Run `rlang::last_error()` to see where the error occurred.
I did some searching and found this, but the proposed solution -- wrapping x in as.data.frame()
, resulted in the same error.
Any insight is appreciated. I've looked into using purrr
but I'm not sure I grok completely.
Here is the full backtrace, which I'm not familiar enough with to parse completely:
Backtrace:
█
1. ├─base::lapply(...)
2. │ └─global::FUN(X[[i]], ...)
3. │ └─tidygeocoder::geocode(...)
4. │ ├─base::do.call(geo, geo_args)
5. │ └─(function (address = NULL, street = NULL, city = NULL, county = NULL, ...
6. │ ├─base::do.call(geo_cascade, all_args[!names(all_args) %in% c("method")])
7. │ └─(function (..., cascade_order = c("census", "osm")) ...
8. │ ├─base::`[<-`(...)
9. │ └─tibble:::`[<-.tbl_df`(...)
10. │ └─tibble:::tbl_subassign(x, i, j, value, i_arg, j_arg, substitute(value))

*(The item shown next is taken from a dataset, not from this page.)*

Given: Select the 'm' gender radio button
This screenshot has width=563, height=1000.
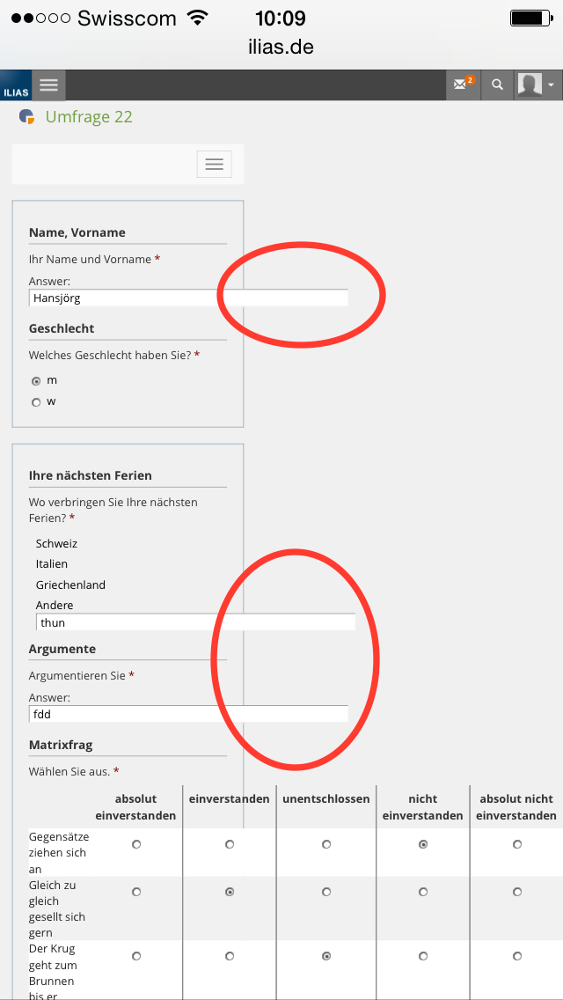Looking at the screenshot, I should 36,381.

11. │ └─tibble:::tbl_subassign_row(x, i, value, value_arg)
12. │ ├─base::withCallingHandlers(...)
13. │ └─vctrs::`vec_slice<-`(`*tmp*`, i, value = value[[j]])
14. │ └─(function () ...
15. │ └─vctrs:::vec_cast.logical.double(...)
16. │ └─vctrs::maybe_lossy_cast(out, x, to, lossy, x_arg = x_arg, to_arg = to_arg)

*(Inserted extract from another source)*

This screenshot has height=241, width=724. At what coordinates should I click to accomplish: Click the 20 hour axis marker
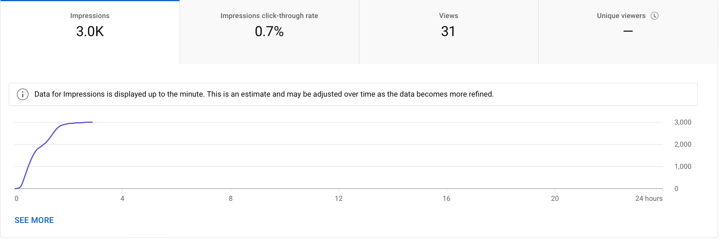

17. │ ├─base::withRestarts(...)
18. │ │ └─base:::withOneRestart(expr, restarts[[1L]])
19. │ │ └─base:::doWithOneRestart(return(expr), restart)
20. │ └─vctrs:::stop_lossy_cast(...)
21. │ └─vctrs:::stop_vctrs(...)
22. │ └─rlang::abort(message, class = c(class, "vctrs_error"), ...)
23. │ └─rlang:::signal_abort(cnd)
24. │ └─base::signalCondition(cnd)
25. └─(function (cnd) ...